Excerpted records:
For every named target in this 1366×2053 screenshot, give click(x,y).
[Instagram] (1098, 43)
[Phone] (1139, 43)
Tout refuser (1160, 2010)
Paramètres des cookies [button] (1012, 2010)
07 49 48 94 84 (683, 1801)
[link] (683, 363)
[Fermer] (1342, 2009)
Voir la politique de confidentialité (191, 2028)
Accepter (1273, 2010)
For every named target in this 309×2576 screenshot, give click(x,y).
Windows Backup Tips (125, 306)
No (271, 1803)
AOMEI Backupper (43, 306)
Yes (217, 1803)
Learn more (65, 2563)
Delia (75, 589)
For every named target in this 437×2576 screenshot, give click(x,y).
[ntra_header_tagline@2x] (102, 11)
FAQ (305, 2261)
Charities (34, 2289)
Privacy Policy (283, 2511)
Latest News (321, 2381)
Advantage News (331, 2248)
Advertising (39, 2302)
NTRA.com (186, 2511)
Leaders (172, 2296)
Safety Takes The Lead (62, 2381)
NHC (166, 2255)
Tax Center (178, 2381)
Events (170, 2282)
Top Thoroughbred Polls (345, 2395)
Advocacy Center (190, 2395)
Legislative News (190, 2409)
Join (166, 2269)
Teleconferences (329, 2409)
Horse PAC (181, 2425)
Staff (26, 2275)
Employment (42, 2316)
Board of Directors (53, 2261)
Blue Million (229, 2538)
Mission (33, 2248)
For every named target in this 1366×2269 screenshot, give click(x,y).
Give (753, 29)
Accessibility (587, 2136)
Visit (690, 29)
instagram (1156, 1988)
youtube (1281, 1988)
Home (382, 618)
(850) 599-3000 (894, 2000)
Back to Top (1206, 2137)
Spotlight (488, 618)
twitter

Task requirements: The reply should hold only the lines of the listing above starting at the line containing "Yes (217, 1803)" and ending at the line containing "Accessibility (587, 2136)", exactly as written.

Written answer:
Yes (217, 1803)
Learn more (65, 2563)
Delia (75, 589)
For every named target in this 437×2576 screenshot, give click(x,y).
[ntra_header_tagline@2x] (102, 11)
FAQ (305, 2261)
Charities (34, 2289)
Privacy Policy (283, 2511)
Latest News (321, 2381)
Advantage News (331, 2248)
Advertising (39, 2302)
NTRA.com (186, 2511)
Leaders (172, 2296)
Safety Takes The Lead (62, 2381)
NHC (166, 2255)
Tax Center (178, 2381)
Events (170, 2282)
Top Thoroughbred Polls (345, 2395)
Advocacy Center (190, 2395)
Legislative News (190, 2409)
Join (166, 2269)
Teleconferences (329, 2409)
Horse PAC (181, 2425)
Staff (26, 2275)
Employment (42, 2316)
Board of Directors (53, 2261)
Blue Million (229, 2538)
Mission (33, 2248)
For every named target in this 1366×2269 screenshot, give click(x,y).
Give (753, 29)
Accessibility (587, 2136)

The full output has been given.